Who Owns a Limited Company?
Posted on 10th June 2021 at 09:19
One or more individuals have ownership of a limited company. Any company that is limited by shares has its members that are ‘shareholders’ or ‘stakeholders’. On the other hand, any company that is limited by guarantee its members are called ‘Guarantors’. Both guarantors or shareholders can be individuals or they may be corporate entities in the form of trusts, LLPs, association or even other companies.
The guarantors and shareholders are together termed as members. However, the first guarantors or shareholders of any limited company are termed officially as “subscribers”. They are the original members that pooled together to create a company by getting their names added to the memorandum of association when the formation of the company was instituted.
For anyone to qualify as a shareholder in any company they require a minimum of one share. Subject to the share numbers issued a company may have a single, two, three or multiple owners. For one to be a guarantor, an individual must give a formal guarantee that they will pay a specific sum of money to repay the company’s debts if the company is unable to meet its monetary liabilities.
As a norm, a guarantor or a member share has a nominal value of £1 per share/guarantee that is the maximum liability of the individual. This is termed limited liability and is one of the benefits of instituting a limited company over sole ownership.
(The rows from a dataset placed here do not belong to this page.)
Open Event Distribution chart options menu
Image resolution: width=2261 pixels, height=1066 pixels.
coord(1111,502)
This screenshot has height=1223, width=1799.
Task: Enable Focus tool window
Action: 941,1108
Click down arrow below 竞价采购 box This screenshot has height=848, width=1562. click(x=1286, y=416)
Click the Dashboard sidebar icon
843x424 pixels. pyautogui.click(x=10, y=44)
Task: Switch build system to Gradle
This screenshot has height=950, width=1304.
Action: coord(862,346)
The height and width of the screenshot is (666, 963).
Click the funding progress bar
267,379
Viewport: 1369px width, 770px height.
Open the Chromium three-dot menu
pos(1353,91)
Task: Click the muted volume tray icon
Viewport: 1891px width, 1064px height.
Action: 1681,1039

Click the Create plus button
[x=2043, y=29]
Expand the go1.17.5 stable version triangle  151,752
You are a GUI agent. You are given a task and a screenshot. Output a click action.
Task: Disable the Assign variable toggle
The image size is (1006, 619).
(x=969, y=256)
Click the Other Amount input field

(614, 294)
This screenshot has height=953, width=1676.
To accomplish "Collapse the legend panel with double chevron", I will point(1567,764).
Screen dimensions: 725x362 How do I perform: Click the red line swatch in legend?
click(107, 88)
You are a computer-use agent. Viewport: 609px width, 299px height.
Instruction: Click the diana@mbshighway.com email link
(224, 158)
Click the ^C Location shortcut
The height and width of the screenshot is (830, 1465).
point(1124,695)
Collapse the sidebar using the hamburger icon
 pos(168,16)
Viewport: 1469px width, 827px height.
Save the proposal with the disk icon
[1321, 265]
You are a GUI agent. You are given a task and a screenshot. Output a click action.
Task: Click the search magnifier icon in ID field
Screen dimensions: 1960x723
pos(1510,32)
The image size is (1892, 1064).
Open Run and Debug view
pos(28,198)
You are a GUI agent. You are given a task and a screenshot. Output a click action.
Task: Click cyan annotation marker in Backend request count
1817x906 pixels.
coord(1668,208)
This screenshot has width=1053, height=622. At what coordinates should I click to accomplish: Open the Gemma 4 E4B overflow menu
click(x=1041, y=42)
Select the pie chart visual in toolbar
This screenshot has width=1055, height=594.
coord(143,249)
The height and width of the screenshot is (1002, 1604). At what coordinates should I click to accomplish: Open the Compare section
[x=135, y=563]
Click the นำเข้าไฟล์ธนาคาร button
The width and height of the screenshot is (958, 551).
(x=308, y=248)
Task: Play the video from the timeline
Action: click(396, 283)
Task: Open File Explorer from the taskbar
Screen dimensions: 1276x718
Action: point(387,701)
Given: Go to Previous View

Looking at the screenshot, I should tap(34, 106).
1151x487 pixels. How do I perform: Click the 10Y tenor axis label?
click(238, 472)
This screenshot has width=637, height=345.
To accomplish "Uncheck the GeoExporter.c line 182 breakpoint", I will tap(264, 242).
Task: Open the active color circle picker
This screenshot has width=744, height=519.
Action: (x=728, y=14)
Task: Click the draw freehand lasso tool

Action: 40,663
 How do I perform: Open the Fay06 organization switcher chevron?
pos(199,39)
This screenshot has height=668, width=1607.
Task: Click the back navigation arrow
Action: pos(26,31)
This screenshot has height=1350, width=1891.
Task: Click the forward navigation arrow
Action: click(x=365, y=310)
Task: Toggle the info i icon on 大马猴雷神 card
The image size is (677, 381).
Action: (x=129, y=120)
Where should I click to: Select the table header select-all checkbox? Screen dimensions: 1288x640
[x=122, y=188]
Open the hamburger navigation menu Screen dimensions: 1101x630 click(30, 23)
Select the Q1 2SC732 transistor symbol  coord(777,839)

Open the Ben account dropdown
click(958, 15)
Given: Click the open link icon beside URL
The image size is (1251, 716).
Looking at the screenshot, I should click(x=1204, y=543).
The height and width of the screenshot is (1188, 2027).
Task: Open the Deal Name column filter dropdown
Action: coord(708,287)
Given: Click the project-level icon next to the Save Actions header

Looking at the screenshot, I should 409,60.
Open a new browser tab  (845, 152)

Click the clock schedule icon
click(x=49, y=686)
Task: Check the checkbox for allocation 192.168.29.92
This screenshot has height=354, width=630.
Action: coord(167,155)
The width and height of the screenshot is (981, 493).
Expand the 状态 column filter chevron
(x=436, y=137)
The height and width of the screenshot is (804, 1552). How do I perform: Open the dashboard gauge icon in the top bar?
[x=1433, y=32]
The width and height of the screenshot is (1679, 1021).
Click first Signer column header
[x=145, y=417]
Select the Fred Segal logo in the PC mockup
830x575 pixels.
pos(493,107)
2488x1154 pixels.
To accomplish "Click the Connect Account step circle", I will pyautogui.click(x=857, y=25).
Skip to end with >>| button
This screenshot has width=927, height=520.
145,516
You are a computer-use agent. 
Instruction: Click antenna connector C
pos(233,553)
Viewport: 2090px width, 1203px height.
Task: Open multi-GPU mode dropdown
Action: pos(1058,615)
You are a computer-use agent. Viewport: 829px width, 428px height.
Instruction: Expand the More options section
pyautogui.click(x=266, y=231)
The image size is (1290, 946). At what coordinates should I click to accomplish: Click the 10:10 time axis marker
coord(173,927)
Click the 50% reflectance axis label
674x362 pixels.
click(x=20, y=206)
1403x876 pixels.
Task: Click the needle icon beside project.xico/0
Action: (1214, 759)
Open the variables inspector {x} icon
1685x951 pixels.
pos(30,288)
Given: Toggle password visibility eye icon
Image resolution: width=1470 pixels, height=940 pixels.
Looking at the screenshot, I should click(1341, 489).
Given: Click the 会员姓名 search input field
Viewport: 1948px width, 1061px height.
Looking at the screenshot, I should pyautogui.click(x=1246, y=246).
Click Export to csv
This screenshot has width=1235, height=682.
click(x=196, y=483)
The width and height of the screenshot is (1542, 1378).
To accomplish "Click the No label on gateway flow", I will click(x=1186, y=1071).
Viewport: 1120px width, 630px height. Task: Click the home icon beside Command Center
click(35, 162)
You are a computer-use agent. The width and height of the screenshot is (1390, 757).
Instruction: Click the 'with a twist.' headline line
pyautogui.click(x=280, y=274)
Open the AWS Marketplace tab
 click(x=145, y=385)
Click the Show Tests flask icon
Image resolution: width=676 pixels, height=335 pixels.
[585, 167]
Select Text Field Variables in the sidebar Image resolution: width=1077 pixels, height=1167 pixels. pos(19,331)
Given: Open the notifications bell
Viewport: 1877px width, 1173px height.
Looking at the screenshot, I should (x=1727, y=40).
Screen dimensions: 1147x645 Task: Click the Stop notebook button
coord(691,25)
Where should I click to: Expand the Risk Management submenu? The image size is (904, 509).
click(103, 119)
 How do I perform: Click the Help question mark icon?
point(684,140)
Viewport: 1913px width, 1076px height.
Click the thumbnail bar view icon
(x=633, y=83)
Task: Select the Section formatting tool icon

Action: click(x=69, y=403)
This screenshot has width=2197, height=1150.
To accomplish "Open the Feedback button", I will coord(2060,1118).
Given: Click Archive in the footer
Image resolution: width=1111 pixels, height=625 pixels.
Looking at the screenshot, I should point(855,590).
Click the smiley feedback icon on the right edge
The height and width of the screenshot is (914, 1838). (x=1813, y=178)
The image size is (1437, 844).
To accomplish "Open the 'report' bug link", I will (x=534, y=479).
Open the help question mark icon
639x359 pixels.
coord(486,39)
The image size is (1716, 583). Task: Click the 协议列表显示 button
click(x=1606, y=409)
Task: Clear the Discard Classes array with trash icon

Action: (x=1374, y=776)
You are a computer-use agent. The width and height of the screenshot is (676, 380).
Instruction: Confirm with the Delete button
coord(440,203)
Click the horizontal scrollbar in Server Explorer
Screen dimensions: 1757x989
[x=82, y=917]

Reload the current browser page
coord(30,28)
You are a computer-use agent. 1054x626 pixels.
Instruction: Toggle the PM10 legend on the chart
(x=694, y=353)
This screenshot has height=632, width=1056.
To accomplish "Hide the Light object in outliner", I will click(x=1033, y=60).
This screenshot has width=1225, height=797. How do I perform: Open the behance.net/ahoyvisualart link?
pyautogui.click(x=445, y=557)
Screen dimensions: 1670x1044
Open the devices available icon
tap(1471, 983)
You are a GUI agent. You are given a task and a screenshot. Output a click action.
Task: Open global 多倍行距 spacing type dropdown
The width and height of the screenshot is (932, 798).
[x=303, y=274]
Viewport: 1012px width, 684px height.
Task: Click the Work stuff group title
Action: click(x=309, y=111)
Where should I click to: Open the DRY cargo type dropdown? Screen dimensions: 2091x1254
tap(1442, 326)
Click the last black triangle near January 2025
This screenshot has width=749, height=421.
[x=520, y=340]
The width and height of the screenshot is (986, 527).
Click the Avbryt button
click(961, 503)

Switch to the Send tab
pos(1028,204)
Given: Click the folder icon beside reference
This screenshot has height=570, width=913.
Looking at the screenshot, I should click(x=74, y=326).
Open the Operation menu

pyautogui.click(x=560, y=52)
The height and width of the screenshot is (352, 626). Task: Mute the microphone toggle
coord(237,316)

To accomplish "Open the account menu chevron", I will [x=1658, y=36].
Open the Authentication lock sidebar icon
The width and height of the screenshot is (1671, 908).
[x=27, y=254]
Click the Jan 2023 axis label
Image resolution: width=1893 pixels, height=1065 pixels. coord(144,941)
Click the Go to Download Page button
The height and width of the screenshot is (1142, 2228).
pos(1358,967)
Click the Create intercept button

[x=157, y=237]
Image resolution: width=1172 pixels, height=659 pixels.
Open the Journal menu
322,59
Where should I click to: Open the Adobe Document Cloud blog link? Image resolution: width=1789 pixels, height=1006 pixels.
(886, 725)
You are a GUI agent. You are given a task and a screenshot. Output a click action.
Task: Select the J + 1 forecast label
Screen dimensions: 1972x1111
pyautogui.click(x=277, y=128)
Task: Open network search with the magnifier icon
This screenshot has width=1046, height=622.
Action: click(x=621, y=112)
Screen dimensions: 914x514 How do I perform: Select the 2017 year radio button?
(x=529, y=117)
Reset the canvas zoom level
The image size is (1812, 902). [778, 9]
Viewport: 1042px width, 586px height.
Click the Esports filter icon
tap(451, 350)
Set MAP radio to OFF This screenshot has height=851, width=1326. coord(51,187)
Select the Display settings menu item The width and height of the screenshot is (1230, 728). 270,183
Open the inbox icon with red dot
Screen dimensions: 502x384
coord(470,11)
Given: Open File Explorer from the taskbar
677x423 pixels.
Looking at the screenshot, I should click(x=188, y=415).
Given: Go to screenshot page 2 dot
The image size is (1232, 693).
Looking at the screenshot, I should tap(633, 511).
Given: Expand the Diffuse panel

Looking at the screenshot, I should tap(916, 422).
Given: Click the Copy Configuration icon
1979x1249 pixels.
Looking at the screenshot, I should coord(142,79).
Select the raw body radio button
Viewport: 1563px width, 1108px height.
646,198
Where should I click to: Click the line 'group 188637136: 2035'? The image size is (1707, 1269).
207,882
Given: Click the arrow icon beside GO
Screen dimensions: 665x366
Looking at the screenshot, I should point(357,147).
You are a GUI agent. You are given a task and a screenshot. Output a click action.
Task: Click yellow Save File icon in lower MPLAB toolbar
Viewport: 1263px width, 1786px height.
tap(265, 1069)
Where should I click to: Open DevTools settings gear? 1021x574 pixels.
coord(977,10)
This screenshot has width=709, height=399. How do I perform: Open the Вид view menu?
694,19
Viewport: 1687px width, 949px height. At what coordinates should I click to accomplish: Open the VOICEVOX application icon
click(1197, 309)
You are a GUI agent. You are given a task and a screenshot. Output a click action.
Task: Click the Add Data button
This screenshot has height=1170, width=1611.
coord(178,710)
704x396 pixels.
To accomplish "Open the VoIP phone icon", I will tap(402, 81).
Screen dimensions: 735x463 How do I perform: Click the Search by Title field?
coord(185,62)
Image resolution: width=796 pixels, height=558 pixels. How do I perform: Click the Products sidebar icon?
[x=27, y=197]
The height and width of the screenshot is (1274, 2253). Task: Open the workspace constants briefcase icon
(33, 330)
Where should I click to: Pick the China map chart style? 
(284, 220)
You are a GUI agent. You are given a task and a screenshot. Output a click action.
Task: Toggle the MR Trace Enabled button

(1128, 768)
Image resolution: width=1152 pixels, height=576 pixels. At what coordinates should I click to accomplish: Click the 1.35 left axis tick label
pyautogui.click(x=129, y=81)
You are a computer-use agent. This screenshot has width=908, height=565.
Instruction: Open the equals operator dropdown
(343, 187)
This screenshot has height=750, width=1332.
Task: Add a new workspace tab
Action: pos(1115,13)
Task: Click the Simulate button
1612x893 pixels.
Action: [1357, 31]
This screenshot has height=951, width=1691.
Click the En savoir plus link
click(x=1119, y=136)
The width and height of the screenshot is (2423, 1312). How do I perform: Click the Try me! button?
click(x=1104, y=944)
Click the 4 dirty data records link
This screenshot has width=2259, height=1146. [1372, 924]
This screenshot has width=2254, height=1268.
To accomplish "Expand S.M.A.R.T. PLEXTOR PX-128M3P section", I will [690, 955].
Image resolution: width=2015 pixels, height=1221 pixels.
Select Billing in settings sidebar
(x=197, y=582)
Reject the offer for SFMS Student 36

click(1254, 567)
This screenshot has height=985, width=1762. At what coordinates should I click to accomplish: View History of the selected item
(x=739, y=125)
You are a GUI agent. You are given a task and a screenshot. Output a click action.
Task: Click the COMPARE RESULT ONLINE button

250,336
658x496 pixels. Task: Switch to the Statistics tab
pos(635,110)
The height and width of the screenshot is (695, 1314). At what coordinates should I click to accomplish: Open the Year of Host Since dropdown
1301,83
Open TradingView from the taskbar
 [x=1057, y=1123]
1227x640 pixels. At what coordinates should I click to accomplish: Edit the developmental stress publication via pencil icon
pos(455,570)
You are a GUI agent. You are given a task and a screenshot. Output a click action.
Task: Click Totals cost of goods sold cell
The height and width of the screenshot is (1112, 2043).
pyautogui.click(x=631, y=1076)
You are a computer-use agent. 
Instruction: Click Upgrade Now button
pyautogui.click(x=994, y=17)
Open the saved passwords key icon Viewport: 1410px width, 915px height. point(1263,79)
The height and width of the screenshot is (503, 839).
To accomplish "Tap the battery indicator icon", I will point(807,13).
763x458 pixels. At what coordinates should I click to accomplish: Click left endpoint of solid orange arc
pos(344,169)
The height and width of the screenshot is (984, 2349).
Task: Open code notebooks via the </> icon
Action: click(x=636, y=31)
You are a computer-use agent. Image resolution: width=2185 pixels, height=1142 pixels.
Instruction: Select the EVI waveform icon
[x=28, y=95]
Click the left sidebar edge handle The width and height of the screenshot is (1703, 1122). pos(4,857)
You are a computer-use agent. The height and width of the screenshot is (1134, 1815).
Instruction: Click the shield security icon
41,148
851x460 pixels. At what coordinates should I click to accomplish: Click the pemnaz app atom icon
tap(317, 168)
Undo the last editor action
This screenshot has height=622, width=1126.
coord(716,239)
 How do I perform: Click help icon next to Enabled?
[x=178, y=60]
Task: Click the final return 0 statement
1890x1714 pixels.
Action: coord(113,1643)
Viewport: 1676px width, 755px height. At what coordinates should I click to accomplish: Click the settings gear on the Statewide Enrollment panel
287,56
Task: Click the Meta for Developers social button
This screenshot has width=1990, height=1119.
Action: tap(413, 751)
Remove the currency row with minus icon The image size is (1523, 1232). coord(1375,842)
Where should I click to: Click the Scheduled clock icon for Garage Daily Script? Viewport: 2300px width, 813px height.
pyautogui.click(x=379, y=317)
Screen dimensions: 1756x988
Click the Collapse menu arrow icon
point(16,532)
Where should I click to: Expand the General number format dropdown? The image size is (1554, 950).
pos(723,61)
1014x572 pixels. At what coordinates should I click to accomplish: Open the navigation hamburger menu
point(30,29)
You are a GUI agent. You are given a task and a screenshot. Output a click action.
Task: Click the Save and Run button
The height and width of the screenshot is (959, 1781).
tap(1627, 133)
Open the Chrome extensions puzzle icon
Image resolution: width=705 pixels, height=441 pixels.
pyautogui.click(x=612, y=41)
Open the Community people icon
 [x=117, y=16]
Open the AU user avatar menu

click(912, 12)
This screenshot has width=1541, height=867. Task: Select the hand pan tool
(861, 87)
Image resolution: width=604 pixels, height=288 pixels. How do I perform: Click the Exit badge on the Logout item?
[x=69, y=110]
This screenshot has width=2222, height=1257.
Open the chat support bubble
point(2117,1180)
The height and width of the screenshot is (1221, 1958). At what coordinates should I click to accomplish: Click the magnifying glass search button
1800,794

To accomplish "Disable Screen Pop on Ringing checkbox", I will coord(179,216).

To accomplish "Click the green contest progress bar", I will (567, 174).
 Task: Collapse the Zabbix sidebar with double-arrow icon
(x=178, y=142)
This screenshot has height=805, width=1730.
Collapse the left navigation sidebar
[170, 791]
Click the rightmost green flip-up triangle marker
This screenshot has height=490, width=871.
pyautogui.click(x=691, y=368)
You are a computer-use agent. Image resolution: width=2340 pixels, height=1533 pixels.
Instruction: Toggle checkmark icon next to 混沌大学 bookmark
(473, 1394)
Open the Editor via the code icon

Any private limited company needs a minimum of one owner. It can be a single individual or a body of individuals. There is no limit on the number of owners at or after the company is incorporated until specific provisions laid down as per articles of association.
To know about the owner/s of any limited company one needs to go online and check the Companies House register. It has all UK limited companies details and is accessible free through the Companies House Service.